**Exercise directions**
The data below holds the lines to copy: everything from the line containing "Instruction: Click the green Save disk icon" to the line containing "Viewport: 888px width, 662px height.", both ends included, set down exactly.

**Information given**
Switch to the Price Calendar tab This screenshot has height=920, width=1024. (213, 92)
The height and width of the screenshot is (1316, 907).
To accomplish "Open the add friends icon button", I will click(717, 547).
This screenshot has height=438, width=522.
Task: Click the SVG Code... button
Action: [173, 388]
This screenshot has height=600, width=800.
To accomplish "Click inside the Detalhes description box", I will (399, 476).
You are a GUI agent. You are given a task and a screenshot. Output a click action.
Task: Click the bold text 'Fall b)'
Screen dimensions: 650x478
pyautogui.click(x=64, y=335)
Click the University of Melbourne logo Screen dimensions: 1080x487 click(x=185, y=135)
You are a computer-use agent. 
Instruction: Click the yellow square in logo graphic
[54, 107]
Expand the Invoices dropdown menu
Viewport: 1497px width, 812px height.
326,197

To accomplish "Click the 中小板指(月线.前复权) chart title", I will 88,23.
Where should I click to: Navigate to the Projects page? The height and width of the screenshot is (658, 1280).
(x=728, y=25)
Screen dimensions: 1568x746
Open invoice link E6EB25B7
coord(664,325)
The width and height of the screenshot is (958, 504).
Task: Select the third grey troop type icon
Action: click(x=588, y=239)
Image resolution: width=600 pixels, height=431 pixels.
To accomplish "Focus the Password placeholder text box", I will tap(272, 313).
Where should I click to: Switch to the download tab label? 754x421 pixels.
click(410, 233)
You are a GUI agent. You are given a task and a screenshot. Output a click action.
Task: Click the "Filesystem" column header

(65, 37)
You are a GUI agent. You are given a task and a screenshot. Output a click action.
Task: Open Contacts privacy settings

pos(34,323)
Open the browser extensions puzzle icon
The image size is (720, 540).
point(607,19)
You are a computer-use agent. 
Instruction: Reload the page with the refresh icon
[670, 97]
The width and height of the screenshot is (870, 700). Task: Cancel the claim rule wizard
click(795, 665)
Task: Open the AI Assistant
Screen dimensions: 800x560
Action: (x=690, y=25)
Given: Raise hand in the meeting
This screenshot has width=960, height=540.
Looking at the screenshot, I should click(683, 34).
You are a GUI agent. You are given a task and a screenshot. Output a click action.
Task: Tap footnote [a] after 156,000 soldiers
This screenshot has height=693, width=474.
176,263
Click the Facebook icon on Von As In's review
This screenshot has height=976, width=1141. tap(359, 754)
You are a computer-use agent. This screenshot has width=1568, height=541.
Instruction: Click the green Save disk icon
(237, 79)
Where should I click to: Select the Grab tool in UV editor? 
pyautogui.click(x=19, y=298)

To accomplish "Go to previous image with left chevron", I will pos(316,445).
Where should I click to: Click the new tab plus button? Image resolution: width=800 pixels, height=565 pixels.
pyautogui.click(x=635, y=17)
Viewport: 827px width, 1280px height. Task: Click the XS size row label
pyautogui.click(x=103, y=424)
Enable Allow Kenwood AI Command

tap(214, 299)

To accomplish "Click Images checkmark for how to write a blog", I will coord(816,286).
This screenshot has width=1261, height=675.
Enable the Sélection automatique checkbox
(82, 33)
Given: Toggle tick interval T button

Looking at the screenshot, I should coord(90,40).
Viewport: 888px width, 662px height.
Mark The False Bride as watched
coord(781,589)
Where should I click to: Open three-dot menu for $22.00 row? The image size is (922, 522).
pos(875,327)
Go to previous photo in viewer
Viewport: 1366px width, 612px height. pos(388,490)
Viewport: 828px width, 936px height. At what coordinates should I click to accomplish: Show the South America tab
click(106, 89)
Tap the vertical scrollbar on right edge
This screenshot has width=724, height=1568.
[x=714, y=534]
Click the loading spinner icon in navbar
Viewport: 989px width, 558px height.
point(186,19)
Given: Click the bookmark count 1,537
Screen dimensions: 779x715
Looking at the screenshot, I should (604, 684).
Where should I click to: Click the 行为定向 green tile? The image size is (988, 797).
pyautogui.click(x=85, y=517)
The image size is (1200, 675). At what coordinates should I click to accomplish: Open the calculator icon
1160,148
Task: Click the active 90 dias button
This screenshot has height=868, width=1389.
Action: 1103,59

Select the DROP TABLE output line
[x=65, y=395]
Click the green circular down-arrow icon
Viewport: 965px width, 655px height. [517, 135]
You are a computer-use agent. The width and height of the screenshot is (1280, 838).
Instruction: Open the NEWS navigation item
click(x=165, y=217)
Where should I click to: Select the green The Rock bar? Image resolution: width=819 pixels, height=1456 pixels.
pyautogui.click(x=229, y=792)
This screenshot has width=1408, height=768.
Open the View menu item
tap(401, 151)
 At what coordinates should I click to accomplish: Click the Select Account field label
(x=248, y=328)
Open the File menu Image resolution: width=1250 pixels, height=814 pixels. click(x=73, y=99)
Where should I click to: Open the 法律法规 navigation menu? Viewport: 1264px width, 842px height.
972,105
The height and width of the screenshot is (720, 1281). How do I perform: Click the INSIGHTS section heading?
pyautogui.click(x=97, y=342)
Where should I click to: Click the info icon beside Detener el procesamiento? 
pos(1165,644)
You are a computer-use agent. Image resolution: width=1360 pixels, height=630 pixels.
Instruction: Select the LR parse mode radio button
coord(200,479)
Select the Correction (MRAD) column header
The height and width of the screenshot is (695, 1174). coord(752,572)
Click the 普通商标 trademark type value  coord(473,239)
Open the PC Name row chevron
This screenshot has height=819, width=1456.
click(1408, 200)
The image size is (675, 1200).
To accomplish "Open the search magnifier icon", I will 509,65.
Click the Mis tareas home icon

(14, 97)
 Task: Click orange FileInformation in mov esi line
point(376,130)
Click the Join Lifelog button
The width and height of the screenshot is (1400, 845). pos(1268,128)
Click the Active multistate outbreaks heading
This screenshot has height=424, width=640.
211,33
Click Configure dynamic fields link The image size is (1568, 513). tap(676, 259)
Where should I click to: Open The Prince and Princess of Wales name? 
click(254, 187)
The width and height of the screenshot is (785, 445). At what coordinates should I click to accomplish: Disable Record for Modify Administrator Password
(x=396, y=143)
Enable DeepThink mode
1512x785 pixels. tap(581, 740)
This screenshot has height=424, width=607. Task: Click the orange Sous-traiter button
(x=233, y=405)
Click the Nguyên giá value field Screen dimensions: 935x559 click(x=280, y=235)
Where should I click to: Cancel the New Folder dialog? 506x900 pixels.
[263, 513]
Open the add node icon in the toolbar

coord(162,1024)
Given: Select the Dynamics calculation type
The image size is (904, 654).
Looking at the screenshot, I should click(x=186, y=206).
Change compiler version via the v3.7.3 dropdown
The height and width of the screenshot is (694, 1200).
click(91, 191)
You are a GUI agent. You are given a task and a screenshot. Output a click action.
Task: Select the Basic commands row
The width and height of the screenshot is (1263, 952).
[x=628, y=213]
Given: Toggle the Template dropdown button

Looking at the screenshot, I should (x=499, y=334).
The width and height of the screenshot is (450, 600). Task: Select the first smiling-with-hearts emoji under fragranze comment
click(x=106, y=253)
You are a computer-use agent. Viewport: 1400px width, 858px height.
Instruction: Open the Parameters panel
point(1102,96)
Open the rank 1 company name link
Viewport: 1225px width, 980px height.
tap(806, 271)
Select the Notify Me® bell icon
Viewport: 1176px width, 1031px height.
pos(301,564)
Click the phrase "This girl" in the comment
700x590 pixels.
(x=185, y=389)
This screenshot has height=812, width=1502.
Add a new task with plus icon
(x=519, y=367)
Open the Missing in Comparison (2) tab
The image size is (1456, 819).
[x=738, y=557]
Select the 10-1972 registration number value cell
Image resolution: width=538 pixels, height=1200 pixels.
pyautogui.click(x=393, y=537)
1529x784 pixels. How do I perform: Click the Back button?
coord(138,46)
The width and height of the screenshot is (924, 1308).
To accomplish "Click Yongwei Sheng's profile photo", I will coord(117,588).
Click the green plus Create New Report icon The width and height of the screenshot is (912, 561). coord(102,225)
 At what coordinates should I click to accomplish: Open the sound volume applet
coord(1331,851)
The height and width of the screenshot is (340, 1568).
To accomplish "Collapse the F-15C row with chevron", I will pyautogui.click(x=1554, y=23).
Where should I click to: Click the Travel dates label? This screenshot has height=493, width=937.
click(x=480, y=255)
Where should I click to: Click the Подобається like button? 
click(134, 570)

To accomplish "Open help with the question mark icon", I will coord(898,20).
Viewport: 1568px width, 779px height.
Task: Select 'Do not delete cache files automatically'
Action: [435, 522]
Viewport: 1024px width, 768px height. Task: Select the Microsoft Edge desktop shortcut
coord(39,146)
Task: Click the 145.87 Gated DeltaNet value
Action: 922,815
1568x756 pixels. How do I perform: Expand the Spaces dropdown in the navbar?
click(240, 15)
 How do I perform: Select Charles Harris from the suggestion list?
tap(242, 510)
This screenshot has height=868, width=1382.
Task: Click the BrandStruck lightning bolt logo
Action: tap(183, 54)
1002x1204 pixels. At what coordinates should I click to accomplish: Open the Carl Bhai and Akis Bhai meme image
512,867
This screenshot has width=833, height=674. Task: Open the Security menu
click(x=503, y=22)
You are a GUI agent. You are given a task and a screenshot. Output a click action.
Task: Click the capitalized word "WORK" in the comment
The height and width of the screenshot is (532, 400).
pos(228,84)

**Task solution**
Instruction: Click the green Save disk icon
(237, 79)
Where should I click to: Select the Grab tool in UV editor? 
pyautogui.click(x=19, y=298)

To accomplish "Go to previous image with left chevron", I will pos(316,445).
Where should I click to: Click the new tab plus button? Image resolution: width=800 pixels, height=565 pixels.
pyautogui.click(x=635, y=17)
Viewport: 827px width, 1280px height. Task: Click the XS size row label
pyautogui.click(x=103, y=424)
Enable Allow Kenwood AI Command

tap(214, 299)

To accomplish "Click Images checkmark for how to write a blog", I will coord(816,286).
This screenshot has width=1261, height=675.
Enable the Sélection automatique checkbox
(82, 33)
Given: Toggle tick interval T button

Looking at the screenshot, I should coord(90,40).
Viewport: 888px width, 662px height.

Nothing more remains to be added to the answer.